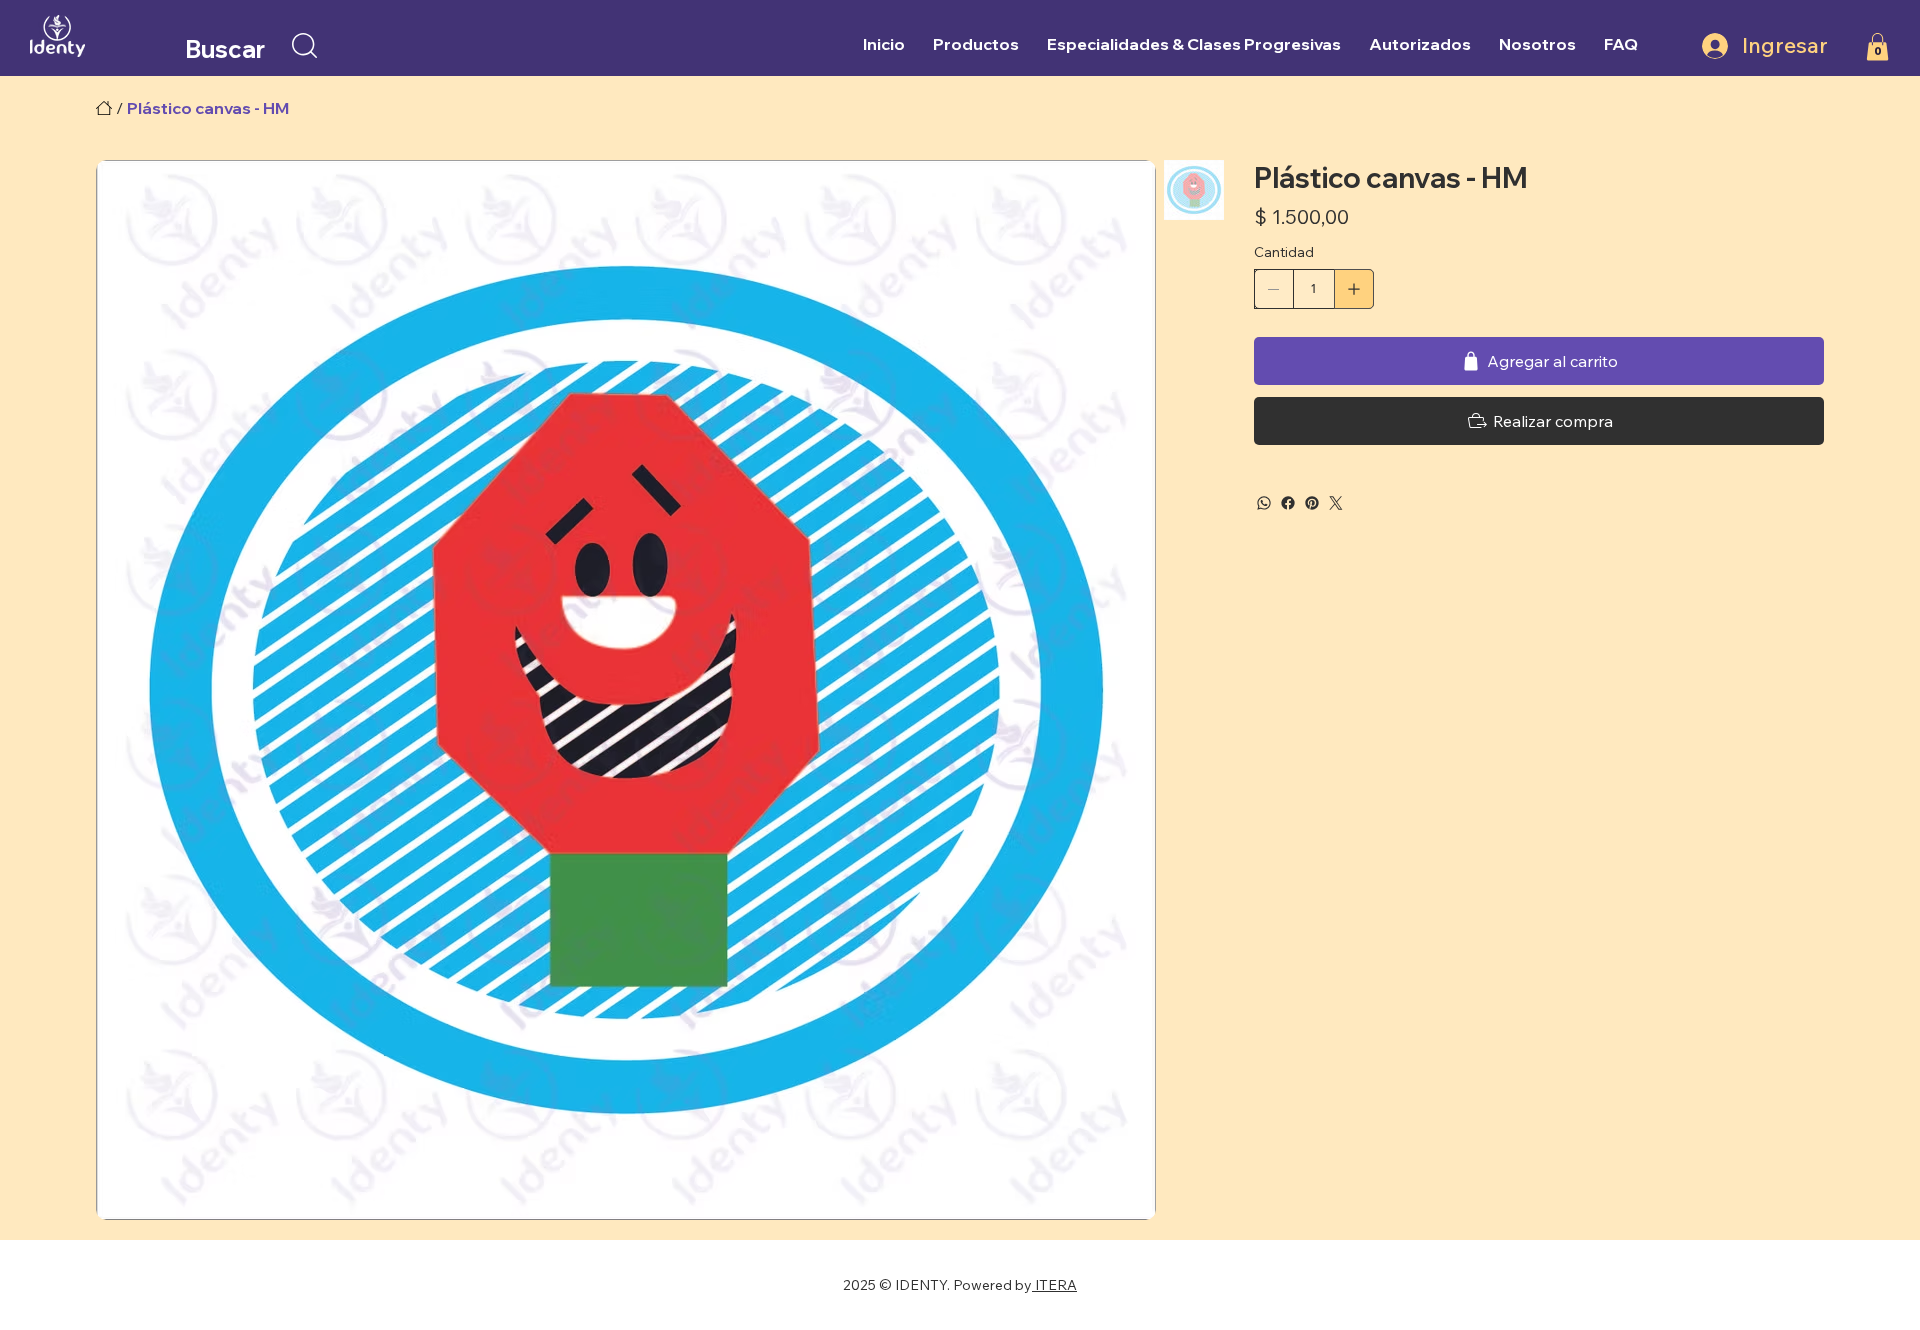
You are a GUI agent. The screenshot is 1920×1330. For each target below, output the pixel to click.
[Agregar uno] (1354, 289)
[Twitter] (1336, 503)
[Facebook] (1288, 503)
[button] (304, 45)
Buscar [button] (225, 49)
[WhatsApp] (1264, 503)
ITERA (1054, 1285)
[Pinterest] (1312, 503)
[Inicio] (104, 108)
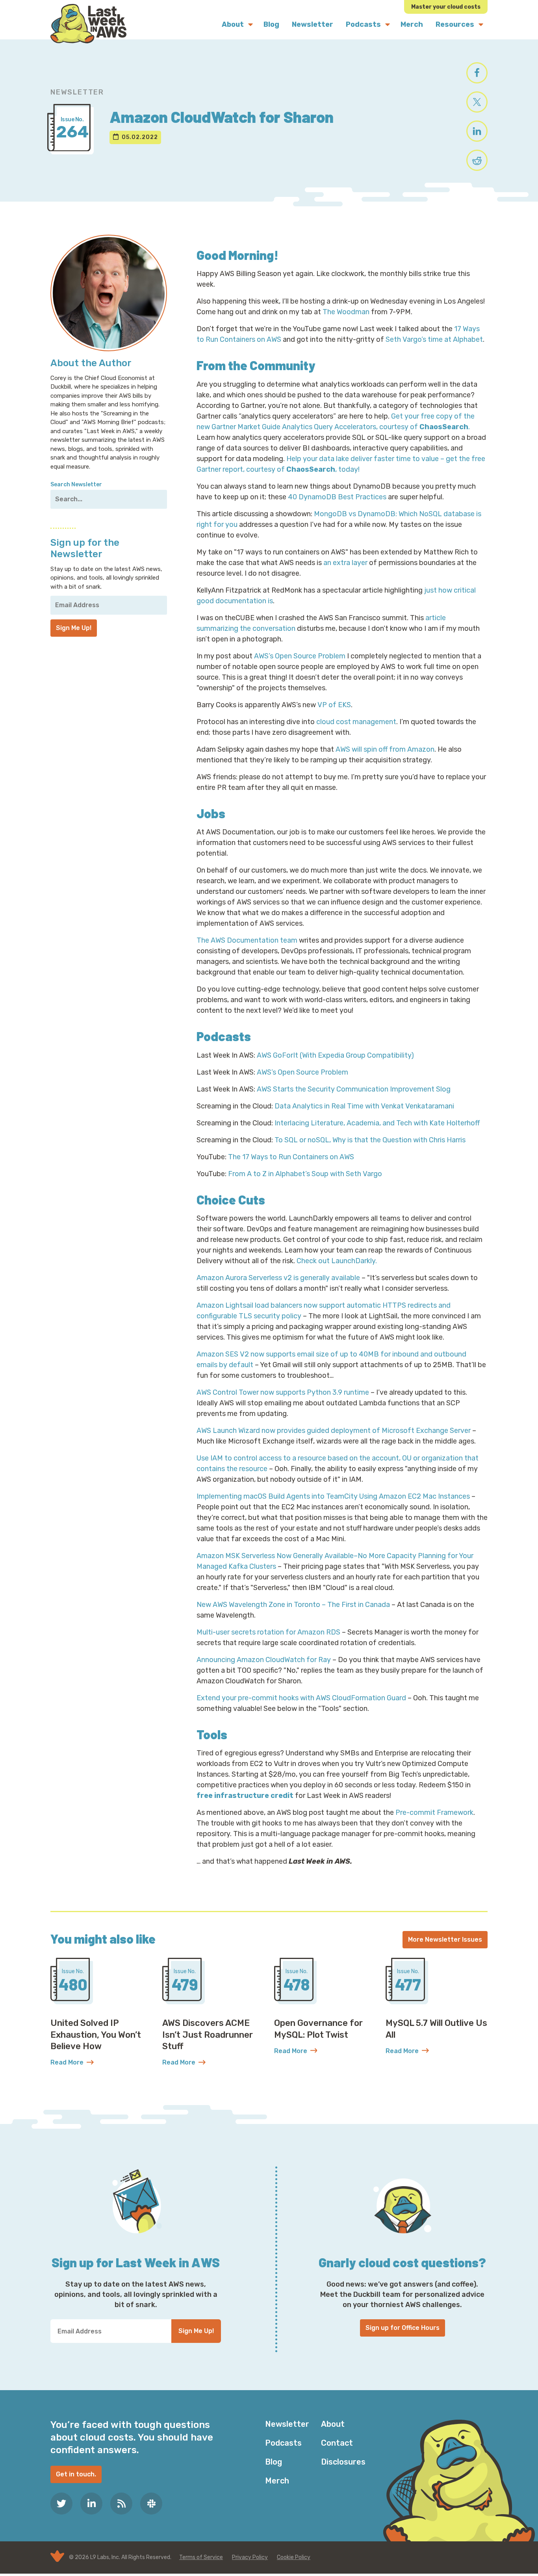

◆ **AIM OF THE TASK**
Everything from the line containing "[Agregar uno] (1354, 289)" to the final line of the listing above, both ends included, should be transcribed word for word, except for the pictures.

◆ **RESPONSE TO THIS EXERCISE**
[Agregar uno] (1354, 289)
[Twitter] (1336, 503)
[Facebook] (1288, 503)
[button] (304, 45)
Buscar [button] (225, 49)
[WhatsApp] (1264, 503)
ITERA (1054, 1285)
[Pinterest] (1312, 503)
[Inicio] (104, 108)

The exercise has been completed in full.